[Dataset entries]

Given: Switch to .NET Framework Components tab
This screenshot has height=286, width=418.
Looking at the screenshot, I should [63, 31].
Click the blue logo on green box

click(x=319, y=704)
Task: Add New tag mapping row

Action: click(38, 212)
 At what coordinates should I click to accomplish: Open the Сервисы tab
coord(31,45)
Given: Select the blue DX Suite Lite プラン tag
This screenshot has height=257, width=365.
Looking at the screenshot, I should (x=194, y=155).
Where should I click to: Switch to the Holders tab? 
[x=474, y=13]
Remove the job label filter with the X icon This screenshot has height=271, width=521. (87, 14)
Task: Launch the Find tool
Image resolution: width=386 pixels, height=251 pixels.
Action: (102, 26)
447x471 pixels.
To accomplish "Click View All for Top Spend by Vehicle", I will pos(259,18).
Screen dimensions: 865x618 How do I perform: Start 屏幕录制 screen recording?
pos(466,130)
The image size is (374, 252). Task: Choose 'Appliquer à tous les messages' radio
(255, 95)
...
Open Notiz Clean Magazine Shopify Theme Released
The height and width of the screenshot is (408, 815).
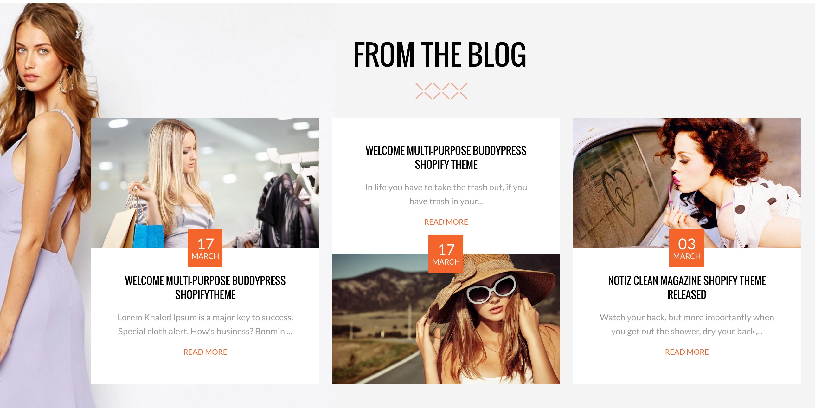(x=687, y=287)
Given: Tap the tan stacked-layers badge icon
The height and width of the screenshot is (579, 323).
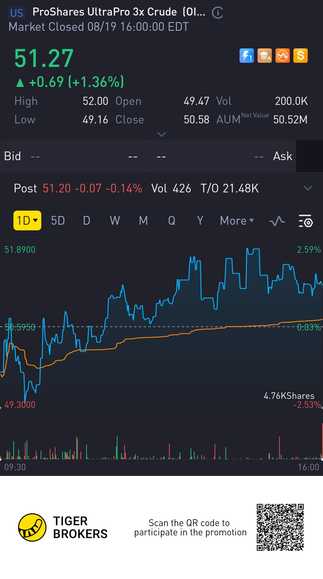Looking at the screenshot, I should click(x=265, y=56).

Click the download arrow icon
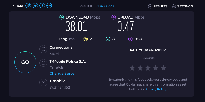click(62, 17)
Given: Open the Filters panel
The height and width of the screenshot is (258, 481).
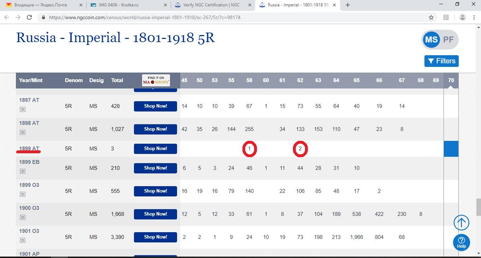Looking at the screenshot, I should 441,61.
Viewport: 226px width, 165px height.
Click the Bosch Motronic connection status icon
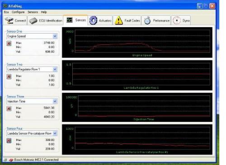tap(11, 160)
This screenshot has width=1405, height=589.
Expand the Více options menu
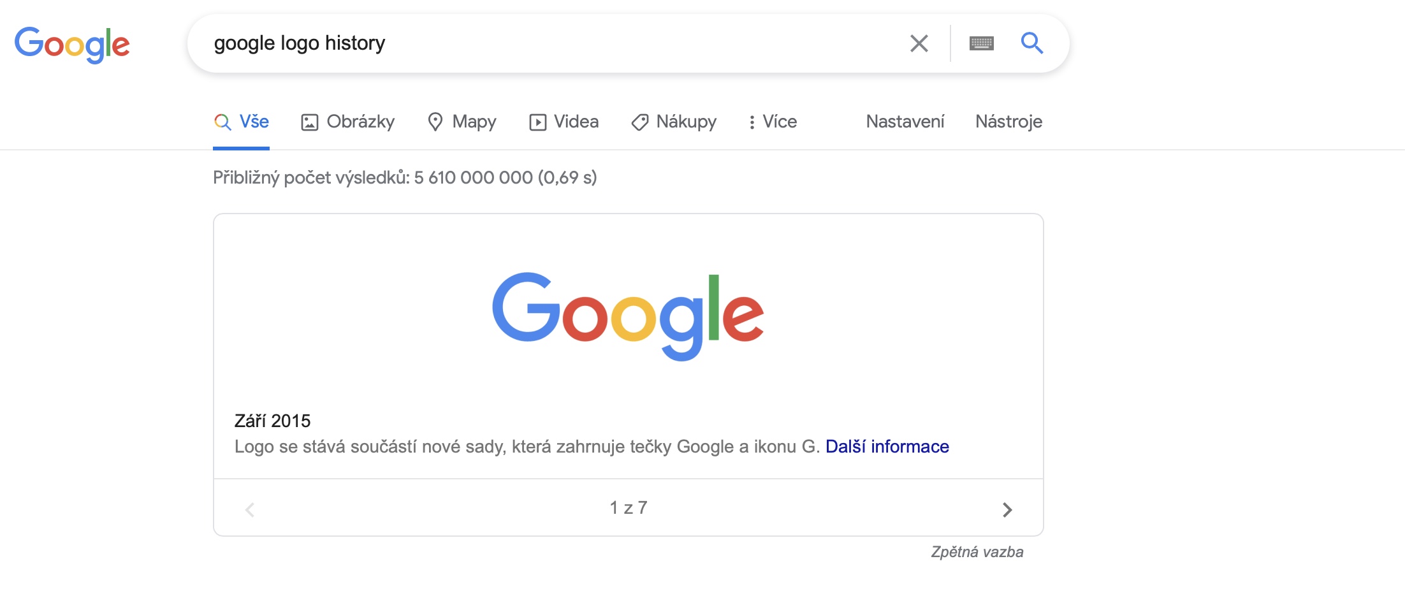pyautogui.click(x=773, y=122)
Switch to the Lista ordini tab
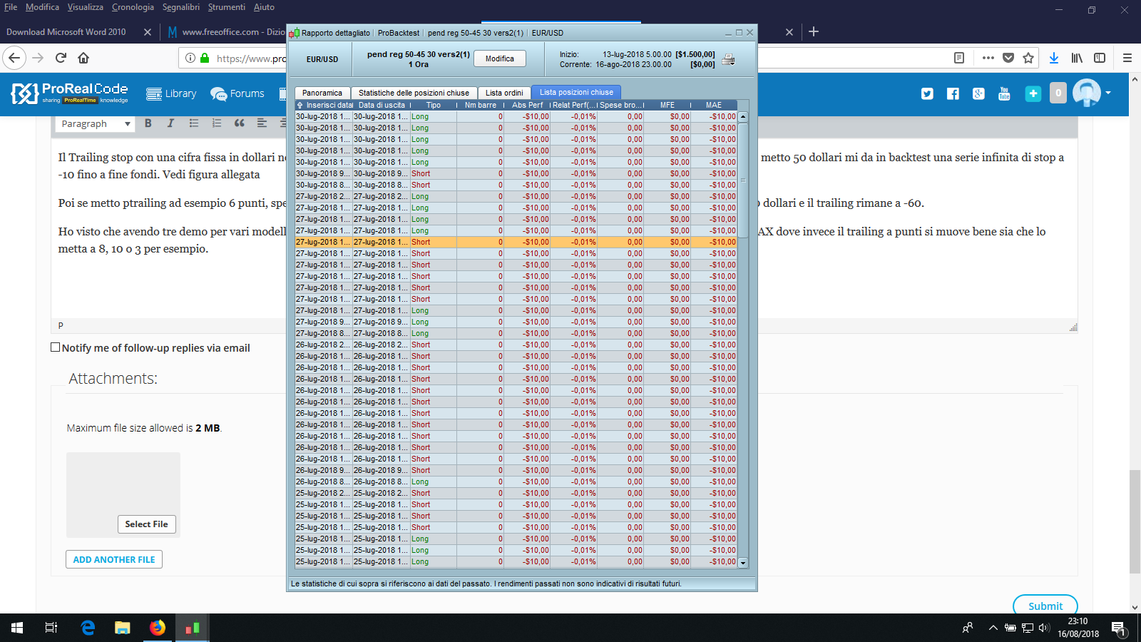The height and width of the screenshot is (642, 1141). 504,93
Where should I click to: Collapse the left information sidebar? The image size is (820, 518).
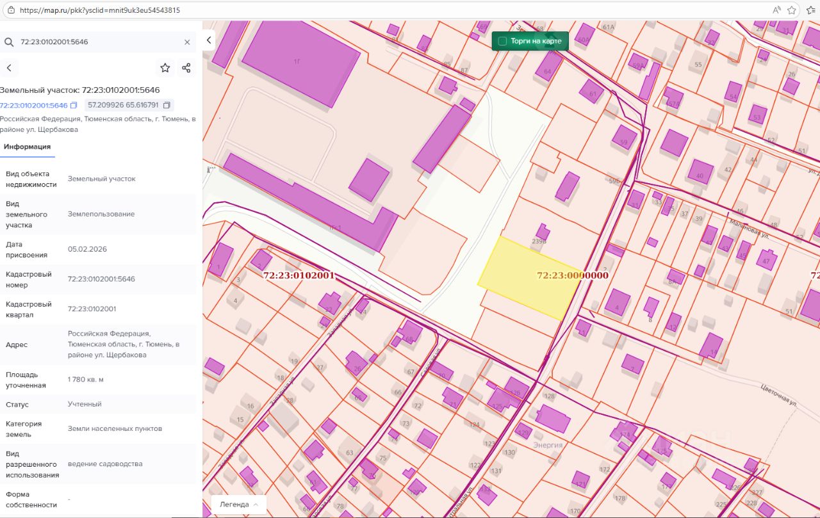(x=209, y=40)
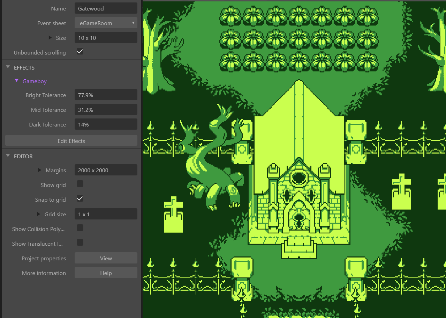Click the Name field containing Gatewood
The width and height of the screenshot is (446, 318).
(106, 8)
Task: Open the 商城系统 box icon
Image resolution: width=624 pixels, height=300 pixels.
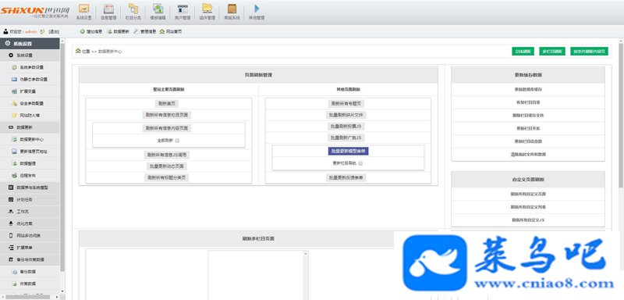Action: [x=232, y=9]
...
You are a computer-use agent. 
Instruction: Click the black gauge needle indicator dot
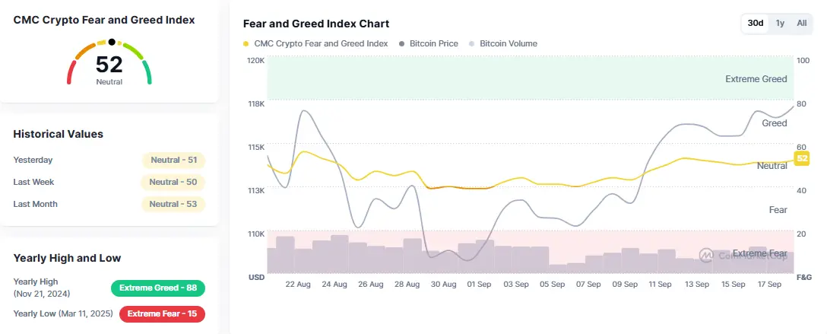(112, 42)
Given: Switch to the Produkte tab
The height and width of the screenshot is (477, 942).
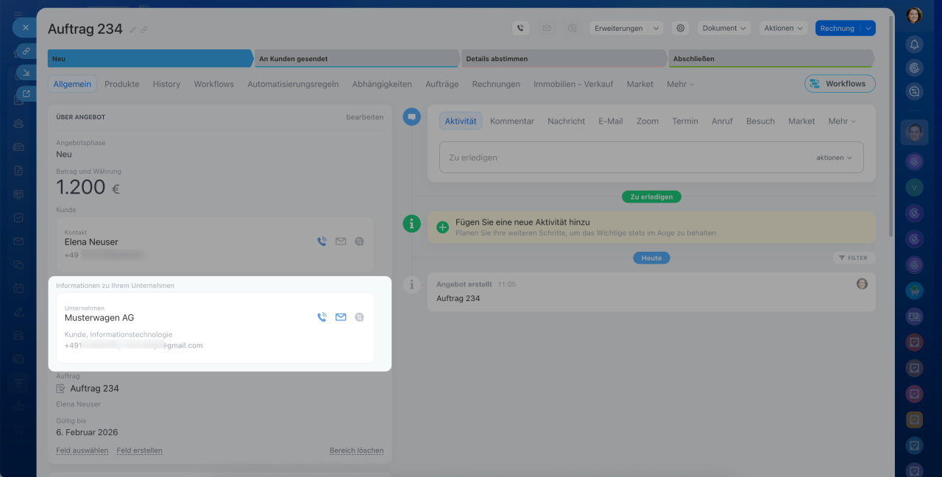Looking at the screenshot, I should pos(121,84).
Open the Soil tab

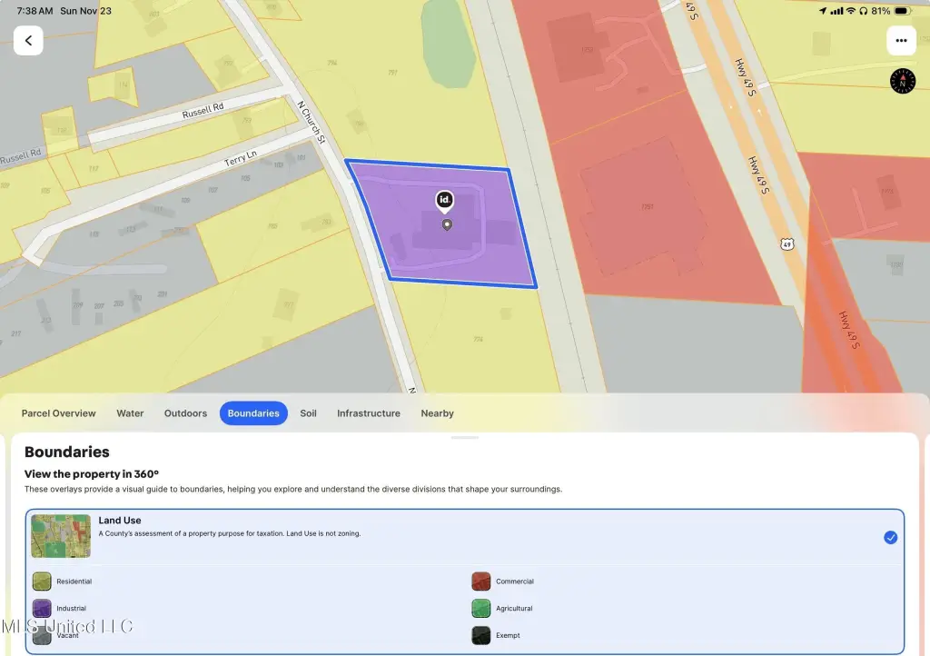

▶ **Problem statement**: Return every line above where "Given" appears.

▶ **Result of this exercise**:
Given: Switch to .NET Framework Components tab
Given: Select the blue DX Suite Lite プラン tag
Given: Tap the tan stacked-layers badge icon
Given: Open the Filters panel
Given: Switch to the Produkte tab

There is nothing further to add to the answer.